* [Instrução 1]:
Redigite o trecho do texto sobre o festival de cinema começando em "A continuidade do" e terminando em "Causa pela Uenf.", sem mudar nada.

++++ Trecho do documento ++++

A continuidade do sonho
 
Fernando Sousa, diretor geral do I Festival Internacional Goitacá de Cinema, durante a prestigiada noite de encerramento do Festival.
Fernando Sousa, diretor geral do I Festival Internacional Goitacá de Cinema, durante a prestigiada noite de encerramento do Festival. / Fotos: Patrícia Crespo e Renato Dutra / Festival Internacional Goitacá de Cinema


O festival já anunciou sua segunda edição, com homenagem ao ator campista Tonico Pereira, com carreira consolidada na TV, teatro e cinema. A primeira edição, a atriz e cantora campista Zezé Motta foi celebrada duplamente: no palco do festival e no recebimento do título de Doutora Honoris Causa pela Uenf.

++++

* [Instrução 2]:
Repita fielmente as linhas das entradas, começando na que contém "The image size is (920, 377)." e terminando na que contém "point(133,70)", com as duas incluídas.

++++ Dados da tarefa ++++

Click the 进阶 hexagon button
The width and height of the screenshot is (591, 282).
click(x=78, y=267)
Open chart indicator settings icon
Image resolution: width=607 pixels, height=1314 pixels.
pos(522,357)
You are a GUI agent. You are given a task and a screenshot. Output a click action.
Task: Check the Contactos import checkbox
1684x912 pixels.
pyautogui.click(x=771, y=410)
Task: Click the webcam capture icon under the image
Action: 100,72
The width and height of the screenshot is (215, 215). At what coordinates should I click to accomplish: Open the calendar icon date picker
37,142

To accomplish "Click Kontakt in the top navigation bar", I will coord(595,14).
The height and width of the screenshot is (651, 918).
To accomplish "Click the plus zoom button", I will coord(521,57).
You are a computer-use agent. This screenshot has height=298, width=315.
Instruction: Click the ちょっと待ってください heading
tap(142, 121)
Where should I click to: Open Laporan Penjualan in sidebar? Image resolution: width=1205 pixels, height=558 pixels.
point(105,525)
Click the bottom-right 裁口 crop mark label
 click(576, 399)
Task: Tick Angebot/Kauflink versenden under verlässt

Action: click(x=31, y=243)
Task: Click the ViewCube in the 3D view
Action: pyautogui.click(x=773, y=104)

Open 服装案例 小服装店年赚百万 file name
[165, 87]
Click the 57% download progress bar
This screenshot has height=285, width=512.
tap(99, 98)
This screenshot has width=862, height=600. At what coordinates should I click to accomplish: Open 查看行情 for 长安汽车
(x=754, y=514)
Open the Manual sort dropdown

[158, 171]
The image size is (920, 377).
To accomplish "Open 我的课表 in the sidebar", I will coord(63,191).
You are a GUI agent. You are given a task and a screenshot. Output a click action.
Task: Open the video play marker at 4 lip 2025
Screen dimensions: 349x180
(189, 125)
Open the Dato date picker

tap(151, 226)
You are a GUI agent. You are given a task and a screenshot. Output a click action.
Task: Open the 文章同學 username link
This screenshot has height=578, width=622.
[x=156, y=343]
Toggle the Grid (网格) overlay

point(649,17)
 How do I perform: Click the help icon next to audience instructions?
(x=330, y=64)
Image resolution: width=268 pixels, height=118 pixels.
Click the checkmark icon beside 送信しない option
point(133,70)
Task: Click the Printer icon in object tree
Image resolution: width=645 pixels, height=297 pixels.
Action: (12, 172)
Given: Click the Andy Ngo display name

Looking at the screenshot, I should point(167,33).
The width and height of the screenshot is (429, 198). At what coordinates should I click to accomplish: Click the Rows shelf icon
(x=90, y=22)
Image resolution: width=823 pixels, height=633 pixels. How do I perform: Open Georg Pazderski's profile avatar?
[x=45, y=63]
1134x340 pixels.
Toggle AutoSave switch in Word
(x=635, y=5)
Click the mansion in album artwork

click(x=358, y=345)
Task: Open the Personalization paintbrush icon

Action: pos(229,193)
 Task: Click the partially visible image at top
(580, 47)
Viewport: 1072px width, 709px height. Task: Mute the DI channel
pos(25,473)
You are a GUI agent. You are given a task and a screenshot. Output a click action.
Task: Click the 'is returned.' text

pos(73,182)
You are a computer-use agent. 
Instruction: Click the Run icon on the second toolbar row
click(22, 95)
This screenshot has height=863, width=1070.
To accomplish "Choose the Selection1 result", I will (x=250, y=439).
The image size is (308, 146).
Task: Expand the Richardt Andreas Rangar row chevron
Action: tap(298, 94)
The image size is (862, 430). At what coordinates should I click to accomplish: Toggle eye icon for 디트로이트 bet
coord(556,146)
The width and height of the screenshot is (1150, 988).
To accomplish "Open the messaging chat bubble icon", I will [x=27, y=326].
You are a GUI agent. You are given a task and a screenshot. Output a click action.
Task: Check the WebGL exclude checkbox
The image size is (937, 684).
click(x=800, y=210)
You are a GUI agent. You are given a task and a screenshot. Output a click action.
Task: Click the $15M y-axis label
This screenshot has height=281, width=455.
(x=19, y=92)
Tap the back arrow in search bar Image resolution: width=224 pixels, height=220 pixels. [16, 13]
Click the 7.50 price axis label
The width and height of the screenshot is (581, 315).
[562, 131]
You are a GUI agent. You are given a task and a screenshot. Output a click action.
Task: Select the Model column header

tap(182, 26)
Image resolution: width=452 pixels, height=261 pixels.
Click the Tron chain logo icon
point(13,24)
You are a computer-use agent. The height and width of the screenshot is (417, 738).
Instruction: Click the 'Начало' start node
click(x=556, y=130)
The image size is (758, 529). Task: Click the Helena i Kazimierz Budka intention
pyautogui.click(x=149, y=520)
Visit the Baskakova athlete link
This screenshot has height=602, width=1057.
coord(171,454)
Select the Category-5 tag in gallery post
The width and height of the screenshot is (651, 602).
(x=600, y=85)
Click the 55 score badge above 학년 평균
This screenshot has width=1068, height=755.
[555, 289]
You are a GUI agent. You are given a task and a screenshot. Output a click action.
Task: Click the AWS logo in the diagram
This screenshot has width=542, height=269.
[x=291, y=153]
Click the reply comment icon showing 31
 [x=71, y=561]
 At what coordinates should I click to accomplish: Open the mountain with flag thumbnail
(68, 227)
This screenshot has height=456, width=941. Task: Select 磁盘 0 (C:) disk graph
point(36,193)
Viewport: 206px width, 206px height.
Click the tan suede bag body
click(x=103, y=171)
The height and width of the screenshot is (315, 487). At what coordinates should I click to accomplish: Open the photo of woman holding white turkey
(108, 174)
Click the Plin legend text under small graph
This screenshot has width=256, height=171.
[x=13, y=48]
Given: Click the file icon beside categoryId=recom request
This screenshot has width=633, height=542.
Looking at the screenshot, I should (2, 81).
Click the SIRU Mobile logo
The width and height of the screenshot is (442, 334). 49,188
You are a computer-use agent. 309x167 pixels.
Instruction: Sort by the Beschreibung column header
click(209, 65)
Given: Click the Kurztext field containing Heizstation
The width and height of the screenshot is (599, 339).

++++

* [Resultado do exercício 1]:
A continuidade do sonho
 
Fernando Sousa, diretor geral do I Festival Internacional Goitacá de Cinema, durante a prestigiada noite de encerramento do Festival.
Fernando Sousa, diretor geral do I Festival Internacional Goitacá de Cinema, durante a prestigiada noite de encerramento do Festival. / Fotos: Patrícia Crespo e Renato Dutra / Festival Internacional Goitacá de Cinema


O festival já anunciou sua segunda edição, com homenagem ao ator campista Tonico Pereira, com carreira consolidada na TV, teatro e cinema. A primeira edição, a atriz e cantora campista Zezé Motta foi celebrada duplamente: no palco do festival e no recebimento do título de Doutora Honoris Causa pela Uenf.

* [Resultado do exercício 2]:
The image size is (920, 377).
To accomplish "Open 我的课表 in the sidebar", I will coord(63,191).
You are a GUI agent. You are given a task and a screenshot. Output a click action.
Task: Open the video play marker at 4 lip 2025
Screen dimensions: 349x180
(189, 125)
Open the Dato date picker

tap(151, 226)
You are a GUI agent. You are given a task and a screenshot. Output a click action.
Task: Open the 文章同學 username link
This screenshot has height=578, width=622.
[x=156, y=343]
Toggle the Grid (网格) overlay

point(649,17)
 How do I perform: Click the help icon next to audience instructions?
(x=330, y=64)
Image resolution: width=268 pixels, height=118 pixels.
Click the checkmark icon beside 送信しない option
point(133,70)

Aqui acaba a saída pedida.